Cumuli di rifiuti nel cuore del parco

19 Luglio 2015

Prati di Tivo, protestano residenti: la differenziata viene raccolta male e di rado

PIETRACAMELA. I turisti che arrivano ai Prati di Tivo se non vengono subito attratti dalla maestosità del Gran Sasso, possono pensare di aver sbagliato posto. E di non essere all’interno di un parco nazionale. E in effetti come dar loro torto: per giorni si accumulano rifiuti su rifiuti accanto alle campane per la raccolta differenziata, iniziata meno di un anno fa.

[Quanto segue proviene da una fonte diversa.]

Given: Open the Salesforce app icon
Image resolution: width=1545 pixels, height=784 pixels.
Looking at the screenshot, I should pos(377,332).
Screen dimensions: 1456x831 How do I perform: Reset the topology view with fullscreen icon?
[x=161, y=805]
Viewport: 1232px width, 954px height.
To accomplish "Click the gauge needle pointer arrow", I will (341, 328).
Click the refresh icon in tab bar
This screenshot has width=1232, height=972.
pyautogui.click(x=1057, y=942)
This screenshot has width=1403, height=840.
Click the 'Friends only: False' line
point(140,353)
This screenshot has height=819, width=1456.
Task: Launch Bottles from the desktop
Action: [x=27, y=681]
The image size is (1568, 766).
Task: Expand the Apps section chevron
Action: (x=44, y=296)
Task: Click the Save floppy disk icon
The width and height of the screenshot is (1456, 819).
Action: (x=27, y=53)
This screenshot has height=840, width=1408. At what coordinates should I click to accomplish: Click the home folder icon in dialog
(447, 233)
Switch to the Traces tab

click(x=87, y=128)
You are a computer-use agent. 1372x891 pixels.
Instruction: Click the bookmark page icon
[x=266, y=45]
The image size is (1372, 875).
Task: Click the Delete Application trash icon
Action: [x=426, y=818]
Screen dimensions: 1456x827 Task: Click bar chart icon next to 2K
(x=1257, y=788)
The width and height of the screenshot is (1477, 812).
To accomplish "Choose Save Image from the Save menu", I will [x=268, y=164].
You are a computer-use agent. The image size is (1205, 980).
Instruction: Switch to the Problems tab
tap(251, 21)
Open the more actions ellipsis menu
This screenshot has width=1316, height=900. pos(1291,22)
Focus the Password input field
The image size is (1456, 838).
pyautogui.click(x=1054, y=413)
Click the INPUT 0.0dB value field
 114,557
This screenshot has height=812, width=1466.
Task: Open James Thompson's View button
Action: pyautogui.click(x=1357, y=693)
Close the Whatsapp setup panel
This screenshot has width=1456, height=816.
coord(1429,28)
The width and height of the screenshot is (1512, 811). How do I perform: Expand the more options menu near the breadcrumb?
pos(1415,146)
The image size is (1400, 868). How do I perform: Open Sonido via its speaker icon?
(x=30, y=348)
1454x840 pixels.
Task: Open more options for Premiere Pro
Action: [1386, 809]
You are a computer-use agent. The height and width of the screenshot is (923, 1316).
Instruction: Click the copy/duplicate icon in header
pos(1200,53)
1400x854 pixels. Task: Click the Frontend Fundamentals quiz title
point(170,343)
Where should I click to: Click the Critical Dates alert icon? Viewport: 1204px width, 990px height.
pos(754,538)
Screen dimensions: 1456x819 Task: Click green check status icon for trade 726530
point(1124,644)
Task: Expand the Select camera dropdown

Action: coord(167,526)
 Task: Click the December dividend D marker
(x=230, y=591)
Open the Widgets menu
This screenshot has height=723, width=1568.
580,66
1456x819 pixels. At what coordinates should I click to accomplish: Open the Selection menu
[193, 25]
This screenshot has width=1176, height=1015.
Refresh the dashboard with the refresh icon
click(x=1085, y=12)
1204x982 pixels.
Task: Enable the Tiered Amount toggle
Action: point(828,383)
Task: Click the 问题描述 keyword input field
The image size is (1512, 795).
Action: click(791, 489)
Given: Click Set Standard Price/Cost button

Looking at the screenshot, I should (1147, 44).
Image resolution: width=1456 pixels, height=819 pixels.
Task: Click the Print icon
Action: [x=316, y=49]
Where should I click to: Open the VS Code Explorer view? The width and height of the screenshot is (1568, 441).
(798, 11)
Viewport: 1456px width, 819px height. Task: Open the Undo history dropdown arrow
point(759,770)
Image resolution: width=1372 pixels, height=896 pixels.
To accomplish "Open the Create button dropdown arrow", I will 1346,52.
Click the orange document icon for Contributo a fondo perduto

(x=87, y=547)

I residenti raccontano che non ci sono problemi per la raccolta dell’indifferenziata e dell’organico. Ma sono dolori per il resto. «Il Mote procede a raccogliere gli altri rifiuti», spiega un residente dei Prati, Ponzio Podeschi, «di solito ogni mese, mese e mezzo. Adesso hanno intensificato a 20 giorni, più o meno. D’inverno, se c’è la neve, passano ancora più raramente. Il risultato di tutto questo è uno scenario davvero squallido: cumuli di rifiuti accanto alle campane stracolme, ma anche rifiuti nei prati e nei boschi. Infatti se tira vento e sono accumulati accanto alle campane vengono sparsi dappertutto». Podeschi, e qualche altro “prode”, cerca di raccattarli, ma è un’impresa impossibile. «C’è poi il problema delle stesse campane», incalza, «intanto in una zona protetta non sono consone all'ambiente: sono davvero brutte a vedersi, ci vorrebbero delle isole ecologiche inserite nell’ambiente come sulle Alpi. Ma poi quando vengono alzate per scaricare il contenuto (carta, vetro, plastica e lattine) nel camion, buona parte dei rifiuti cade ma non vengono raccolti. La tassa per la raccolta dei rifiuti è passata da 61 a 151 euro e ora dobbiamo vedere pure questo scempio. Siamo nel cuore del parco, ma nessuno se ne importa: non c'è alcun controllo. Ho segnalato due volte la situazione al commissario prefettizio, senza esito. Ho scritto anche al dirigente del servizio rifiuti della Regione, che non ha risposto». (a.f.)